━━━ Extract ━━━

Many of us were following the progress of the City and County of Honolulu’s proposal for an Empty Homes Tax, which we wrote about here and here, and felt relieved when the City Council deferred the matter on Dec. 11.
Deferred doesn’t mean dead, however. As pointed out often that day, the City had commissioned a $500,000 study by Ernst &Young to inform about how best to attack the problem and implement the solution, the results of that study are not due until next year, and the current deferral of the bill just means we aren’t going to immediately implement the normally ineffective strategy known as “Ready, Fire, Aim.” (I am sure there will be plenty of opportunities for “Ready, Fire, Aim” in the not-too-distant future.)
In the meantime, recent activity at the State Capitol warns us that a huge game of tug-of-war, with taxpayers being the rope, is about to begin.
After helping pass the biggest state income tax cut in history, House Finance Chair Kyle Yamashita has told us that the tax cut was just the first piece in a larger grand plan. He believes that the real property taxes are far too low. “He contends the ultra-low property taxes encourage out-of-state investors to buy homes here, which drives up prices and squeezes locals out of the market,” Civil Beat recently reported.

━━━ Entries ━━━

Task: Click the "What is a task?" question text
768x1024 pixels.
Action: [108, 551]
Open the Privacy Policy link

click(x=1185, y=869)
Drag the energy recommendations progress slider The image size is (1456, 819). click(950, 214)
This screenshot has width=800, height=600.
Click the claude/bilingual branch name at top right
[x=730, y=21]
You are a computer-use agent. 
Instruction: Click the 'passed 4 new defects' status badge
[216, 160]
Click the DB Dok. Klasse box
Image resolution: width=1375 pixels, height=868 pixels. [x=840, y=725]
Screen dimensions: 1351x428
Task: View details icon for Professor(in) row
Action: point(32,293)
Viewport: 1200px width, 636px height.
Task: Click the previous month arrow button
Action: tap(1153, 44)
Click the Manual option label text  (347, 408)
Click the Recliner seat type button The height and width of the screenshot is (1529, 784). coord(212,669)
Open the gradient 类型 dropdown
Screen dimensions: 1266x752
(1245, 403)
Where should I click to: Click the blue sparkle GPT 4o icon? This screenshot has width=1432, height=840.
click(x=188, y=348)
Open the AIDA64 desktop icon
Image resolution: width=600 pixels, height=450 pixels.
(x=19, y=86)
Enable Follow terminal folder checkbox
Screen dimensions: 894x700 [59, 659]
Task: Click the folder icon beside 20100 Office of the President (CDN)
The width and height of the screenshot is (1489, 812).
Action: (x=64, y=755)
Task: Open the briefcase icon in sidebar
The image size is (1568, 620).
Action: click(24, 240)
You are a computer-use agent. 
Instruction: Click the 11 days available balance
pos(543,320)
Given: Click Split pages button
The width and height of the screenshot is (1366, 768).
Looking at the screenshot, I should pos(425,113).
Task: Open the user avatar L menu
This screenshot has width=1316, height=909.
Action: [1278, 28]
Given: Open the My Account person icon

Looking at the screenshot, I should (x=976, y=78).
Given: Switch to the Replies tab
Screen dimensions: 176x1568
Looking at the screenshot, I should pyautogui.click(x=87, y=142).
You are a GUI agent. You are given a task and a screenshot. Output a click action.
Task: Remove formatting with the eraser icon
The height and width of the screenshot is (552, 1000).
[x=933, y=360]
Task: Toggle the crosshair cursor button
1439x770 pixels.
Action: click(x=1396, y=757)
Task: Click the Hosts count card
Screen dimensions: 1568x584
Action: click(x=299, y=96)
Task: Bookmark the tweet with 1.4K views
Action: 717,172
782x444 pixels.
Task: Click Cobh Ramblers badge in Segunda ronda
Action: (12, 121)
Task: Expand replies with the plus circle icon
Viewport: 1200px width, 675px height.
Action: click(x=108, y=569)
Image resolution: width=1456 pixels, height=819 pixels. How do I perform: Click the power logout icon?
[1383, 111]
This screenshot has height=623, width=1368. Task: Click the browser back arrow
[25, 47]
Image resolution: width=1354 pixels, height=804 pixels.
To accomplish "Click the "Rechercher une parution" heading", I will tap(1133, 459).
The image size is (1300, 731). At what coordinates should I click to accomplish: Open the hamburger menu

━━━

**Problems and tasks:**
1. From the property tax article, extract the passage from "In the meantime, recent" up to and including "Beat recently reported.".
2. Extend the article on Honolulu's Empty Homes Tax and Hawaii property taxes, picking up right after its final sentence.
The listing is unrelated material and is not part of the article on Honolulu's Empty Homes Tax.

**Task-by-task answers:**
1.
In the meantime, recent activity at the State Capitol warns us that a huge game of tug-of-war, with taxpayers being the rope, is about to begin.
After helping pass the biggest state income tax cut in history, House Finance Chair Kyle Yamashita has told us that the tax cut was just the first piece in a larger grand plan. He believes that the real property taxes are far too low. “He contends the ultra-low property taxes encourage out-of-state investors to buy homes here, which drives up prices and squeezes locals out of the market,” Civil Beat recently reported.

2.
The counties, rather than the state, control the property taxes, so the state can’t legislate those taxes directly. However, Yamashita reasoned, if the state were to stop giving the counties money, for example by not extending the general excise tax surcharge that is scheduled to sunset in 2030, then the counties would have to raise taxes to pay their bills.
Or, if the counties fear reprisals from the electorate if they raise property taxes, they will be drawn toward gimmicky alternatives like the empty homes tax.
Thus, it is way too early to put down the swords and unstrap the armor in the war against those gimmicky alternatives.
Although Yamashita is a very influential voice in the state Legislature, legislation does not pass without votes in the House and Senate, and some action by the governor. At this point it’s too early to tell whether the Senate or the governor are on board with Yamashita’s grand plan.
And Yamashita’s key premise — that low property taxes cause out-of-state buyers to drive up the housing market — is questionable. To be sure, that argument was pushed very hard in the past. You may remember that in 2018, the teachers’ union used this argument to lobby for a constitutional amendment that would give the state the power to add to the real property tax to support education. The proposed amendment made it to the general election ballot that year, but the Hawaii Supreme Court voided the ballot measure amid concerns that the description of the measure on the ballot was not accurate or forthright.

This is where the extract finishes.